Continuing the previous note, some video signals are gamma corrected. A CRT monitor does not generate a signal linear in the input voltage, but some power, called gamma, of the voltage. To make CRT televisions easier to build, video signals are adjusted at the source (once), instead of in each individual receiver. Should this be discussed here? Gah4 (talk) 02:43, 11 January 2019 (UTC)

No. Nothing to do with logarithms (decibels), and covered at gamma correction. Dicklyon (talk) 05:09, 11 January 2019 (UTC)
The question is, how do you quote power levels or gains of signals that have had gamma correction applied. Gah4 (talk) 10:39, 11 January 2019 (UTC)
The gain applied to a signal doesn't depend on what the signal represents. Dicklyon (talk) 15:56, 11 January 2019 (UTC)

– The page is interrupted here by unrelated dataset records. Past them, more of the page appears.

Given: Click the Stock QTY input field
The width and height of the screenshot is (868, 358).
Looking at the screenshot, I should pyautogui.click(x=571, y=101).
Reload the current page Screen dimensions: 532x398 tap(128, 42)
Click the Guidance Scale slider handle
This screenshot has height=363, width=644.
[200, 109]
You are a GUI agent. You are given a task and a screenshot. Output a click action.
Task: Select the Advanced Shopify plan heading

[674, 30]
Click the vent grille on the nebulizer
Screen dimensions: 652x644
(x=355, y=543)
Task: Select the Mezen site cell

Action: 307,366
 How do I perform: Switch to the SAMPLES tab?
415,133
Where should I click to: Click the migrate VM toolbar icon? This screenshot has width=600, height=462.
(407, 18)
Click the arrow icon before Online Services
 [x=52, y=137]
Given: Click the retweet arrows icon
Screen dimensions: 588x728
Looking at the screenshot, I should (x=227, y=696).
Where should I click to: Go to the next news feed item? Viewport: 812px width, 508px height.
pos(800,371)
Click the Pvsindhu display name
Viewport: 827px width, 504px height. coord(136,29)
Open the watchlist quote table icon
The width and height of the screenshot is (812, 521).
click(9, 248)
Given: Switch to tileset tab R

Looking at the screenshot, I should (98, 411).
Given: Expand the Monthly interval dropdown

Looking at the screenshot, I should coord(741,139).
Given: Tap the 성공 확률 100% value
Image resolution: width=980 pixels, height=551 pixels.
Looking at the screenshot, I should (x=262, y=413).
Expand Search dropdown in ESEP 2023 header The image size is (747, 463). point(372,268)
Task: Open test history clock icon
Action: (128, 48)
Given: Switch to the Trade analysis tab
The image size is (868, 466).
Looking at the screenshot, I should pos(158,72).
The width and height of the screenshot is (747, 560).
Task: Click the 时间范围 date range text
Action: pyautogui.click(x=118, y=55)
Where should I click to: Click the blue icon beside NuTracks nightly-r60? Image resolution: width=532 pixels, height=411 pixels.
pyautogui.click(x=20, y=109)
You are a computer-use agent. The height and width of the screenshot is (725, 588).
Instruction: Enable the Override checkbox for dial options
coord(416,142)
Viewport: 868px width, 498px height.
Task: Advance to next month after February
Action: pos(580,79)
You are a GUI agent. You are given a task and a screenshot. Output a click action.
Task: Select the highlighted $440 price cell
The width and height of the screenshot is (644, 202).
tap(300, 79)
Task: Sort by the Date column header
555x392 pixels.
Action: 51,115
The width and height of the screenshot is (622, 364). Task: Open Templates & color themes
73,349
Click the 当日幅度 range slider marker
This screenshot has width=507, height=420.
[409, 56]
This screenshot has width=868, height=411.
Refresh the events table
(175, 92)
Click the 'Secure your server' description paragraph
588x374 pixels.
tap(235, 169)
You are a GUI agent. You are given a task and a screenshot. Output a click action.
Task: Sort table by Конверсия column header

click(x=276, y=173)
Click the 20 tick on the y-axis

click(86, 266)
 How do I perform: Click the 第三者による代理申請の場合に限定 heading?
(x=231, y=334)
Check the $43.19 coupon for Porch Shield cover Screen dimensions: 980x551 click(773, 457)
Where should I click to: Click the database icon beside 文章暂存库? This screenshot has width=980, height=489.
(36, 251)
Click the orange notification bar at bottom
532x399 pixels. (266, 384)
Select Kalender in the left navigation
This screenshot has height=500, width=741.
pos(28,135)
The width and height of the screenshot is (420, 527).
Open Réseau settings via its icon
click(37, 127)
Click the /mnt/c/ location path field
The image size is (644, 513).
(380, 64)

re "missing something?"Edit

With reference to this edit comment , I was alluding to that even in linear systems, there is no simple relationship P/P0 = (F/F0)2. I was sensitized to this only recently by one of the references (probably the Mills paper in Metrologia that I have). It is only true if either of two conditions holds: the impedance is frequency-independent (excluding phase), or the waveform has the same power spectrum. Either of these can be described as "idealized". I am not happy with the word "idealized", but I was finding an interim way of not reverting the revert of my edit, and simultaneously prompting a discussion. —Quondum 16:16, 1 March 2019 (UTC)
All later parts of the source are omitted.